Data:
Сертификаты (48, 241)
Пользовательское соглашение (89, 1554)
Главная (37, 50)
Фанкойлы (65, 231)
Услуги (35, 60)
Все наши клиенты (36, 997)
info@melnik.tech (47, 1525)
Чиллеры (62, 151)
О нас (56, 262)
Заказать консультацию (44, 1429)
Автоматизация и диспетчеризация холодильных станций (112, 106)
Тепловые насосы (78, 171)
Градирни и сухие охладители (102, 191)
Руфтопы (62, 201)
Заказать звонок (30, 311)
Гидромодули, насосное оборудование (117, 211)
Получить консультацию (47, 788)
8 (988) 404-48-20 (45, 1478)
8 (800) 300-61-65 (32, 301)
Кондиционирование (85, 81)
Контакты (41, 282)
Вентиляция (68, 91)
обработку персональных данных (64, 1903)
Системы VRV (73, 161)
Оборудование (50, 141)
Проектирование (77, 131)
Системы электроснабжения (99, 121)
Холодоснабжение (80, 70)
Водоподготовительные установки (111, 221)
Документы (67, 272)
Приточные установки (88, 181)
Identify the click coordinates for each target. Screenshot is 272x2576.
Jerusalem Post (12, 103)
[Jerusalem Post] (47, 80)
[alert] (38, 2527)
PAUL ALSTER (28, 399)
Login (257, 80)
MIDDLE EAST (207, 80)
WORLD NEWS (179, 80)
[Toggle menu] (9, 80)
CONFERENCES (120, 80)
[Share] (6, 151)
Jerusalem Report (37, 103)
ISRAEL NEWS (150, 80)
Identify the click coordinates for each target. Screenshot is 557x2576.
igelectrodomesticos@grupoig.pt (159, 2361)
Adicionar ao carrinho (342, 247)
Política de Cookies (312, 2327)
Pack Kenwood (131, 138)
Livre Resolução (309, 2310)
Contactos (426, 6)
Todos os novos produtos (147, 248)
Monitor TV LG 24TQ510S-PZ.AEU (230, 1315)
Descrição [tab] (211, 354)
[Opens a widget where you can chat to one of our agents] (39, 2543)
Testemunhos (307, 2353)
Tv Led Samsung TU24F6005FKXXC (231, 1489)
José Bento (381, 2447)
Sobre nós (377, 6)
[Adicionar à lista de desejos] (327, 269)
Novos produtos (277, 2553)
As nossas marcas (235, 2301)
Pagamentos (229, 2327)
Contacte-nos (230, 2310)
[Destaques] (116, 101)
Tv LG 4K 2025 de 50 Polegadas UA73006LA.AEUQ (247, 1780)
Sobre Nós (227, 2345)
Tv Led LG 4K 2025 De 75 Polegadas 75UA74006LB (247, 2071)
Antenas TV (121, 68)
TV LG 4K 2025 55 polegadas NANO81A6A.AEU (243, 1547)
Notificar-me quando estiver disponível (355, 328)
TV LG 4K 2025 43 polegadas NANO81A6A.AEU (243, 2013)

Task requirements:
For the lines above, output exactly those from the line containing "WORLD NEWS (179, 80)" through the line containing "Novos produtos (277, 2553)", and skip the others.

Finished task:
WORLD NEWS (179, 80)
[Toggle menu] (9, 80)
CONFERENCES (120, 80)
[Share] (6, 151)
Jerusalem Report (37, 103)
ISRAEL NEWS (150, 80)
Identify the click coordinates for each target. Screenshot is 557x2576.
igelectrodomesticos@grupoig.pt (159, 2361)
Adicionar ao carrinho (342, 247)
Política de Cookies (312, 2327)
Pack Kenwood (131, 138)
Livre Resolução (309, 2310)
Contactos (426, 6)
Todos os novos produtos (147, 248)
Monitor TV LG 24TQ510S-PZ.AEU (230, 1315)
Descrição [tab] (211, 354)
[Opens a widget where you can chat to one of our agents] (39, 2543)
Testemunhos (307, 2353)
Tv Led Samsung TU24F6005FKXXC (231, 1489)
José Bento (381, 2447)
Sobre nós (377, 6)
[Adicionar à lista de desejos] (327, 269)
Novos produtos (277, 2553)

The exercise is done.